Work required:
Please copy out all of the data below word for word, keeping every line as it appears.
----
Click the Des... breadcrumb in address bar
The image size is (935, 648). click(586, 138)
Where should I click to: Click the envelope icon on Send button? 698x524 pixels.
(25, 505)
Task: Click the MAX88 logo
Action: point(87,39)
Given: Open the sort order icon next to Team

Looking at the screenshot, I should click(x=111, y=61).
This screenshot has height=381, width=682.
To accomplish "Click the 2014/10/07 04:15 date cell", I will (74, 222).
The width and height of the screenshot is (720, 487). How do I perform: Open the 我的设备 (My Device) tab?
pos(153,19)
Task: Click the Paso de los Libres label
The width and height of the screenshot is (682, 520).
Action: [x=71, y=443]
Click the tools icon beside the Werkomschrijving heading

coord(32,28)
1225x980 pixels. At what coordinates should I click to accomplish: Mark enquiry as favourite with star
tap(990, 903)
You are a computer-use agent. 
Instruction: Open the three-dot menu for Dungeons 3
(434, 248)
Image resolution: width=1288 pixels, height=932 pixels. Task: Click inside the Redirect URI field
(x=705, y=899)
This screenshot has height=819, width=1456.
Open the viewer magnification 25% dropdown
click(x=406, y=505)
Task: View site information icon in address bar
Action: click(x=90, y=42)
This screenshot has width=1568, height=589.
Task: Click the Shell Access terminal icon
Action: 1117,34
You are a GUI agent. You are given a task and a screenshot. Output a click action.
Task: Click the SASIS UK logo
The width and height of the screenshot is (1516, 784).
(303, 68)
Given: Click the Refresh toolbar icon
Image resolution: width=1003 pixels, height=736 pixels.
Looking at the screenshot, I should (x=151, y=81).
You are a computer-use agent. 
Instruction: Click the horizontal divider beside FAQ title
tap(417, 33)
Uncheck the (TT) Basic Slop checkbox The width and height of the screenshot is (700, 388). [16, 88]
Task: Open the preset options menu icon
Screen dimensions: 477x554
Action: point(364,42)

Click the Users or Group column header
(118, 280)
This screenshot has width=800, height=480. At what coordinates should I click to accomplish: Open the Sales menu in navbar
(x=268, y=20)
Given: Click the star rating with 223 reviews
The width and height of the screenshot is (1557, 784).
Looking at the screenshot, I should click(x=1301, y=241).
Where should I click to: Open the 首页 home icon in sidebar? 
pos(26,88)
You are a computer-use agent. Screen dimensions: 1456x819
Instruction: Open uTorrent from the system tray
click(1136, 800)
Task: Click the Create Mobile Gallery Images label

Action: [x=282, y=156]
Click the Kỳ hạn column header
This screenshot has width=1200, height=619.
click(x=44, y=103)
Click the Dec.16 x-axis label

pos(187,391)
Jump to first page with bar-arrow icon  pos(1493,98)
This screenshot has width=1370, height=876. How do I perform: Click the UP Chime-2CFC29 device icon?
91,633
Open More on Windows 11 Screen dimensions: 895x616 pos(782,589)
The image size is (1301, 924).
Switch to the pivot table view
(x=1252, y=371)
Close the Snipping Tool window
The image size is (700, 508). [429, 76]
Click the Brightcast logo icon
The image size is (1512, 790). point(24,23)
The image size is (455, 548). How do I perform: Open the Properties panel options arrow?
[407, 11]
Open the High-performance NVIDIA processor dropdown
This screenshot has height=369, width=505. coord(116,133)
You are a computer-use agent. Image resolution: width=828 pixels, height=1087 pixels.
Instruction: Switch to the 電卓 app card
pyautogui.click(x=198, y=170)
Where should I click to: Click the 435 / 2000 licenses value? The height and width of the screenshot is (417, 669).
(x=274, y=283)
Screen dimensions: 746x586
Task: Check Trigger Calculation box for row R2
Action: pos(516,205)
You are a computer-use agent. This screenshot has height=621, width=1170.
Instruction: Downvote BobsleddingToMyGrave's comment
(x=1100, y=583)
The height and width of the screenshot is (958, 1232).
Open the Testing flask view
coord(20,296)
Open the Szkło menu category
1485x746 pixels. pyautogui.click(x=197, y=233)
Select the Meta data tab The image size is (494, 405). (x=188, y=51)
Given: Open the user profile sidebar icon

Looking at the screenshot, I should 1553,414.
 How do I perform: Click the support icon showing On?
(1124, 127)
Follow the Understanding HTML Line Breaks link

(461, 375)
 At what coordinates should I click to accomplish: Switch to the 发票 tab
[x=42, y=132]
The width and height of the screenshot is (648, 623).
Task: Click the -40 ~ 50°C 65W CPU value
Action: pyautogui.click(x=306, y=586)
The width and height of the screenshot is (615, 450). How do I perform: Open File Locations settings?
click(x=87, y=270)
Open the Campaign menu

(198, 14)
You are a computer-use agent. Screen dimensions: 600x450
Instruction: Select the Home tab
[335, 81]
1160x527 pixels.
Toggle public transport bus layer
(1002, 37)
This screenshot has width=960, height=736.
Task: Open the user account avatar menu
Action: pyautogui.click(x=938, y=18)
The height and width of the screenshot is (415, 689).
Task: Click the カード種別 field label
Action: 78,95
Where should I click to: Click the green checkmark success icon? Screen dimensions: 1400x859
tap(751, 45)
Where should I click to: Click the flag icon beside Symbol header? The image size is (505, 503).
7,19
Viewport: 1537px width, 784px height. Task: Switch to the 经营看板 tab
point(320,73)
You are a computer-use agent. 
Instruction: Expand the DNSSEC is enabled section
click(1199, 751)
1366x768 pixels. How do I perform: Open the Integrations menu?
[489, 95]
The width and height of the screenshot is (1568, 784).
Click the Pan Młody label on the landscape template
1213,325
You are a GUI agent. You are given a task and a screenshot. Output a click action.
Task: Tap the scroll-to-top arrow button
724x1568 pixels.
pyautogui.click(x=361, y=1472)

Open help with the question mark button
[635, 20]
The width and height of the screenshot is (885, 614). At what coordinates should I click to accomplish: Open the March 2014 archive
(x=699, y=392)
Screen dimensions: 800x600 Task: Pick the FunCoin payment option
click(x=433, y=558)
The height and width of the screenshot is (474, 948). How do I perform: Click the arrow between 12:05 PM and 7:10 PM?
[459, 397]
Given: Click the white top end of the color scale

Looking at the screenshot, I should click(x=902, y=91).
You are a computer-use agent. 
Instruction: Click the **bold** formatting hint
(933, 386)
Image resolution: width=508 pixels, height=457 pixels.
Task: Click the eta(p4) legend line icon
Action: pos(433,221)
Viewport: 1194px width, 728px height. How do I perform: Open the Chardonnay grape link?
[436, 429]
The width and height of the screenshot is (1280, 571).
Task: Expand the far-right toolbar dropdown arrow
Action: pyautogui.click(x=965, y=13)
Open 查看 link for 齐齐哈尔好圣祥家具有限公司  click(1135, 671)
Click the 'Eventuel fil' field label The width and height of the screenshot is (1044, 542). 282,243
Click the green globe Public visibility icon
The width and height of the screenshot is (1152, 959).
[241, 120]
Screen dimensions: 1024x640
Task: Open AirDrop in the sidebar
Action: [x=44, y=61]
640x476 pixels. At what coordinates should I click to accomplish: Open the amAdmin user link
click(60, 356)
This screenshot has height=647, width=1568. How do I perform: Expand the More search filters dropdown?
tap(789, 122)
----
Exercise solution:
Click the Des... breadcrumb in address bar
The image size is (935, 648). click(586, 138)
Where should I click to: Click the envelope icon on Send button? 698x524 pixels.
(25, 505)
Task: Click the MAX88 logo
Action: point(87,39)
Given: Open the sort order icon next to Team

Looking at the screenshot, I should click(x=111, y=61).
This screenshot has height=381, width=682.
To accomplish "Click the 2014/10/07 04:15 date cell", I will (74, 222).
The width and height of the screenshot is (720, 487). How do I perform: Open the 我的设备 (My Device) tab?
pos(153,19)
Task: Click the Paso de los Libres label
The width and height of the screenshot is (682, 520).
Action: [x=71, y=443]
Click the tools icon beside the Werkomschrijving heading

coord(32,28)
1225x980 pixels. At what coordinates should I click to accomplish: Mark enquiry as favourite with star
tap(990, 903)
You are a computer-use agent. 
Instruction: Open the three-dot menu for Dungeons 3
(434, 248)
Image resolution: width=1288 pixels, height=932 pixels. Task: Click inside the Redirect URI field
(x=705, y=899)
This screenshot has height=819, width=1456.
Open the viewer magnification 25% dropdown
click(x=406, y=505)
Task: View site information icon in address bar
Action: click(x=90, y=42)
This screenshot has width=1568, height=589.
Task: Click the Shell Access terminal icon
Action: 1117,34
You are a GUI agent. You are given a task and a screenshot. Output a click action.
Task: Click the SASIS UK logo
The width and height of the screenshot is (1516, 784).
(303, 68)
Given: Click the Refresh toolbar icon
Image resolution: width=1003 pixels, height=736 pixels.
Looking at the screenshot, I should (x=151, y=81).
You are a computer-use agent. 
Instruction: Click the horizontal divider beside FAQ title
tap(417, 33)
Uncheck the (TT) Basic Slop checkbox The width and height of the screenshot is (700, 388). [16, 88]
Task: Open the preset options menu icon
Screen dimensions: 477x554
Action: point(364,42)

Click the Users or Group column header
(118, 280)
This screenshot has width=800, height=480. At what coordinates should I click to accomplish: Open the Sales menu in navbar
(x=268, y=20)
Given: Click the star rating with 223 reviews
The width and height of the screenshot is (1557, 784).
Looking at the screenshot, I should click(x=1301, y=241).
Where should I click to: Open the 首页 home icon in sidebar? 
pos(26,88)
You are a computer-use agent. Screen dimensions: 1456x819
Instruction: Open uTorrent from the system tray
click(1136, 800)
Task: Click the Create Mobile Gallery Images label

Action: [x=282, y=156]
Click the Kỳ hạn column header
This screenshot has width=1200, height=619.
click(x=44, y=103)
Click the Dec.16 x-axis label

pos(187,391)
Jump to first page with bar-arrow icon  pos(1493,98)
This screenshot has width=1370, height=876. How do I perform: Click the UP Chime-2CFC29 device icon?
91,633
Open More on Windows 11 Screen dimensions: 895x616 pos(782,589)
The image size is (1301, 924).
Switch to the pivot table view
(x=1252, y=371)
Close the Snipping Tool window
The image size is (700, 508). [429, 76]
Click the Brightcast logo icon
The image size is (1512, 790). point(24,23)
The image size is (455, 548). How do I perform: Open the Properties panel options arrow?
[407, 11]
Open the High-performance NVIDIA processor dropdown
This screenshot has height=369, width=505. coord(116,133)
You are a computer-use agent. Image resolution: width=828 pixels, height=1087 pixels.
Instruction: Switch to the 電卓 app card
pyautogui.click(x=198, y=170)
Where should I click to: Click the 435 / 2000 licenses value? The height and width of the screenshot is (417, 669).
(x=274, y=283)
Screen dimensions: 746x586
Task: Check Trigger Calculation box for row R2
Action: pos(516,205)
You are a computer-use agent. This screenshot has height=621, width=1170.
Instruction: Downvote BobsleddingToMyGrave's comment
(x=1100, y=583)
The height and width of the screenshot is (958, 1232).
Open the Testing flask view
coord(20,296)
Open the Szkło menu category
1485x746 pixels. pyautogui.click(x=197, y=233)
Select the Meta data tab The image size is (494, 405). (x=188, y=51)
Given: Open the user profile sidebar icon

Looking at the screenshot, I should 1553,414.
 How do I perform: Click the support icon showing On?
(1124, 127)
Follow the Understanding HTML Line Breaks link

(461, 375)
 At what coordinates should I click to accomplish: Switch to the 发票 tab
[x=42, y=132]
The width and height of the screenshot is (648, 623).
Task: Click the -40 ~ 50°C 65W CPU value
Action: pyautogui.click(x=306, y=586)
The width and height of the screenshot is (615, 450). How do I perform: Open File Locations settings?
click(x=87, y=270)
Open the Campaign menu

(198, 14)
You are a computer-use agent. Screen dimensions: 600x450
Instruction: Select the Home tab
[335, 81]
1160x527 pixels.
Toggle public transport bus layer
(1002, 37)
This screenshot has width=960, height=736.
Task: Open the user account avatar menu
Action: pyautogui.click(x=938, y=18)
The height and width of the screenshot is (415, 689).
Task: Click the カード種別 field label
Action: 78,95
Where should I click to: Click the green checkmark success icon? Screen dimensions: 1400x859
tap(751, 45)
Where should I click to: Click the flag icon beside Symbol header? The image size is (505, 503).
7,19
Viewport: 1537px width, 784px height. Task: Switch to the 经营看板 tab
point(320,73)
You are a computer-use agent. 
Instruction: Expand the DNSSEC is enabled section
click(1199, 751)
1366x768 pixels. How do I perform: Open the Integrations menu?
[489, 95]
The width and height of the screenshot is (1568, 784).
Click the Pan Młody label on the landscape template
1213,325
You are a GUI agent. You are given a task and a screenshot. Output a click action.
Task: Tap the scroll-to-top arrow button
724x1568 pixels.
pyautogui.click(x=361, y=1472)

Open help with the question mark button
[635, 20]
The width and height of the screenshot is (885, 614). At what coordinates should I click to accomplish: Open the March 2014 archive
(x=699, y=392)
Screen dimensions: 800x600 Task: Pick the FunCoin payment option
click(x=433, y=558)
The height and width of the screenshot is (474, 948). How do I perform: Click the arrow between 12:05 PM and 7:10 PM?
[459, 397]
Given: Click the white top end of the color scale

Looking at the screenshot, I should click(x=902, y=91).
You are a computer-use agent. 
Instruction: Click the **bold** formatting hint
(933, 386)
Image resolution: width=508 pixels, height=457 pixels.
Task: Click the eta(p4) legend line icon
Action: pos(433,221)
Viewport: 1194px width, 728px height. How do I perform: Open the Chardonnay grape link?
[436, 429]
The width and height of the screenshot is (1280, 571).
Task: Expand the far-right toolbar dropdown arrow
Action: pyautogui.click(x=965, y=13)
Open 查看 link for 齐齐哈尔好圣祥家具有限公司  click(1135, 671)
Click the 'Eventuel fil' field label The width and height of the screenshot is (1044, 542). 282,243
Click the green globe Public visibility icon
The width and height of the screenshot is (1152, 959).
[241, 120]
Screen dimensions: 1024x640
Task: Open AirDrop in the sidebar
Action: [x=44, y=61]
640x476 pixels. At what coordinates should I click to accomplish: Open the amAdmin user link
click(60, 356)
This screenshot has height=647, width=1568. How do I perform: Expand the More search filters dropdown?
tap(789, 122)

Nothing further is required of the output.